§ **What is needed**: Somewhere below is a line with "[Call Now] (87, 2564)" and, later, a line with "ITT (184, 703)"; repeat those two lines and all the lines between them, exactly as they are.
[Start of section]
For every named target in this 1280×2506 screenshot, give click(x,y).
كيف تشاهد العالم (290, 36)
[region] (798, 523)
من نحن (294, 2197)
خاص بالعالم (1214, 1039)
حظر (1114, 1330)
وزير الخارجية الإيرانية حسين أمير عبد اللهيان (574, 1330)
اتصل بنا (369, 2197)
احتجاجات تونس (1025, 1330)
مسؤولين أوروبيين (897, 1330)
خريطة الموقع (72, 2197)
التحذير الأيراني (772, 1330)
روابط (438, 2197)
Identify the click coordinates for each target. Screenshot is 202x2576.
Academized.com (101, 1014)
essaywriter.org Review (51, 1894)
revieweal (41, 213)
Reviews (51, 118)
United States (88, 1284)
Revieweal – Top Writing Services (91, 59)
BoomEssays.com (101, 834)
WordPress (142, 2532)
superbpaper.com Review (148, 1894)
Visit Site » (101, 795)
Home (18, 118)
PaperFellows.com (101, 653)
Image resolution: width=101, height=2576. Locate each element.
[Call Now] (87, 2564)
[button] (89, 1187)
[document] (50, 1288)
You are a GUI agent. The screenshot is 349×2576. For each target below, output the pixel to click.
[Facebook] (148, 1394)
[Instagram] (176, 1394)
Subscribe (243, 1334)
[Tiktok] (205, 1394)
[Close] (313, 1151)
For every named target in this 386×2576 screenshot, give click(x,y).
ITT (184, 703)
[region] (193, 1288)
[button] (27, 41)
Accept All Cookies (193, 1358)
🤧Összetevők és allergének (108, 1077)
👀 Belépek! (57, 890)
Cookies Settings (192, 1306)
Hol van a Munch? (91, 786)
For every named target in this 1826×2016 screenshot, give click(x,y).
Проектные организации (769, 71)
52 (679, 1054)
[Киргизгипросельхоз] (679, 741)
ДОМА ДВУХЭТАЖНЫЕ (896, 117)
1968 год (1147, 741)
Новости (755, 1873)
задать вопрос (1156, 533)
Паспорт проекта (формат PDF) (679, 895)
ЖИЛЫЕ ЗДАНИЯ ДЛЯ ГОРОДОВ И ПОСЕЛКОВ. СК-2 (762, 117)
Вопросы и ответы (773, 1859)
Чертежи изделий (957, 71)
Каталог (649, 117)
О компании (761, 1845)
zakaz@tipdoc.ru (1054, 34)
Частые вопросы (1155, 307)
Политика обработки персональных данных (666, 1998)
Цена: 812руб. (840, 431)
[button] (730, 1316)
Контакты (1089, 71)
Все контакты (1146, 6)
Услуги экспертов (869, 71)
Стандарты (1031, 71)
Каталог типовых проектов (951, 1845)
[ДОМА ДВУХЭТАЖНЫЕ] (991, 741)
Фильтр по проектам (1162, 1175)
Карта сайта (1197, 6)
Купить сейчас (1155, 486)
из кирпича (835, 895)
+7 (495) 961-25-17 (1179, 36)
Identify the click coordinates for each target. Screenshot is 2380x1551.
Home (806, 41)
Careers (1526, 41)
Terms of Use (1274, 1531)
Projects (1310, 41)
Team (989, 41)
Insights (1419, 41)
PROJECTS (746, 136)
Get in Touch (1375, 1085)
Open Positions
[End of section]
§ **Completed task**:
[Call Now] (87, 2564)
[button] (89, 1187)
[document] (50, 1288)
You are a GUI agent. The screenshot is 349×2576. For each target below, output the pixel to click.
[Facebook] (148, 1394)
[Instagram] (176, 1394)
Subscribe (243, 1334)
[Tiktok] (205, 1394)
[Close] (313, 1151)
For every named target in this 386×2576 screenshot, give click(x,y).
ITT (184, 703)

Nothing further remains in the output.